#### What the task asks:
What lines in the records below hold the string "label"? Please show them.

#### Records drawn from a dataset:
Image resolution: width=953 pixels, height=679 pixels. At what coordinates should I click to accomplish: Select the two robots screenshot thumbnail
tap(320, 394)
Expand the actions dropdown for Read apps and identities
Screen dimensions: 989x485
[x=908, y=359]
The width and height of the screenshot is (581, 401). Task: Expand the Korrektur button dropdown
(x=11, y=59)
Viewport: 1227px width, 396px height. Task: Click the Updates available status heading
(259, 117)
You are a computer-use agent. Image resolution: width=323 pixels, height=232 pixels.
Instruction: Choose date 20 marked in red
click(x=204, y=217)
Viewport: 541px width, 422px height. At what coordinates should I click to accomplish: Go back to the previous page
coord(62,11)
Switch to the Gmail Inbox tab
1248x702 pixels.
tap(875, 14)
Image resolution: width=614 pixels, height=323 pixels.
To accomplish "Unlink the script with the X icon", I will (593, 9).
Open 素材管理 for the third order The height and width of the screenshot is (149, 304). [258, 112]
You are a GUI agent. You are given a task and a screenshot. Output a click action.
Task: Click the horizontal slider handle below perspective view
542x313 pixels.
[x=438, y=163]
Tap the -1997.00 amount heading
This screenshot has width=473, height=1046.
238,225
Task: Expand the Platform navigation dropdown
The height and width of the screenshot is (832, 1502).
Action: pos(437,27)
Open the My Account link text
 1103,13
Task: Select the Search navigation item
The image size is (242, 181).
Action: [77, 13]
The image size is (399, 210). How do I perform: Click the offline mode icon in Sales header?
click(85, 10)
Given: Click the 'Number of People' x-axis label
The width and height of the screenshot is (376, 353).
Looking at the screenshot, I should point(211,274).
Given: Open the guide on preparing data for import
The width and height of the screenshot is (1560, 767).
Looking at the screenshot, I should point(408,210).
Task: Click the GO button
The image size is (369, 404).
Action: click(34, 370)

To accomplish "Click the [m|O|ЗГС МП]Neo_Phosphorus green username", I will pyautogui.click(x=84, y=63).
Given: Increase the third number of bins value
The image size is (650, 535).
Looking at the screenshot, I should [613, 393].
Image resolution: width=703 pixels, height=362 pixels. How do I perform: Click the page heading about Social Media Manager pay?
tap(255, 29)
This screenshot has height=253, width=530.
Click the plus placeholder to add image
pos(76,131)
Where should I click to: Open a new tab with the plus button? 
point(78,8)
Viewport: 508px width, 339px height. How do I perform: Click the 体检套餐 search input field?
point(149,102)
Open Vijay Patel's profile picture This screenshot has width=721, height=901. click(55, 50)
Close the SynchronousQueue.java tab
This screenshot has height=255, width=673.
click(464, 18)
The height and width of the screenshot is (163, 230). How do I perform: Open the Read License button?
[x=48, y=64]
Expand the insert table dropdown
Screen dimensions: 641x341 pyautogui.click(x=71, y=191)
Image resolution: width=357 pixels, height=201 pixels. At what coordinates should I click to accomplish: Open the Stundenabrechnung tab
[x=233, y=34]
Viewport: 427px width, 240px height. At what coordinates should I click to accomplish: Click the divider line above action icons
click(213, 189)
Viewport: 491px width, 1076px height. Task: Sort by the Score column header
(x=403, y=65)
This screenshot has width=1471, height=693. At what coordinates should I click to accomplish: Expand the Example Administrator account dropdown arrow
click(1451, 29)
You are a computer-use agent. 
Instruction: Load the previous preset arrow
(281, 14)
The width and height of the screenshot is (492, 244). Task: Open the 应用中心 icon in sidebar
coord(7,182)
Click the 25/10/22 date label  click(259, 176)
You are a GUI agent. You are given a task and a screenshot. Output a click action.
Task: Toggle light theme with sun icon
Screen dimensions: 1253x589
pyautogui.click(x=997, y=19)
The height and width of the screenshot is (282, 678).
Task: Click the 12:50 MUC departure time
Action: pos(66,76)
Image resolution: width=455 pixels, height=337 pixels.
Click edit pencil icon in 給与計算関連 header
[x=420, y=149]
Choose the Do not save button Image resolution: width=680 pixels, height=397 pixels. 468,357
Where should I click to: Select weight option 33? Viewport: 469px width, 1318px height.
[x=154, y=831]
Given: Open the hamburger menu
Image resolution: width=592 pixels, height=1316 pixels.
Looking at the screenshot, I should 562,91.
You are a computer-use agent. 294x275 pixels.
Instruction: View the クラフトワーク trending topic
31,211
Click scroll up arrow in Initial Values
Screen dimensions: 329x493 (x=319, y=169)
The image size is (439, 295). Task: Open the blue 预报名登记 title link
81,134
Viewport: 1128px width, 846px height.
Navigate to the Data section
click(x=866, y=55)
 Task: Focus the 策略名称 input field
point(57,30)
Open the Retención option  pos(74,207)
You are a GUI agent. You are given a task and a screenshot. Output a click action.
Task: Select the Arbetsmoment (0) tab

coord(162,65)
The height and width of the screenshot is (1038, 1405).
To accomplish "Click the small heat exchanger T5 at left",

#### Task response:
Given: Click the 'Number of People' x-axis label
Click the 25/10/22 date label  click(259, 176)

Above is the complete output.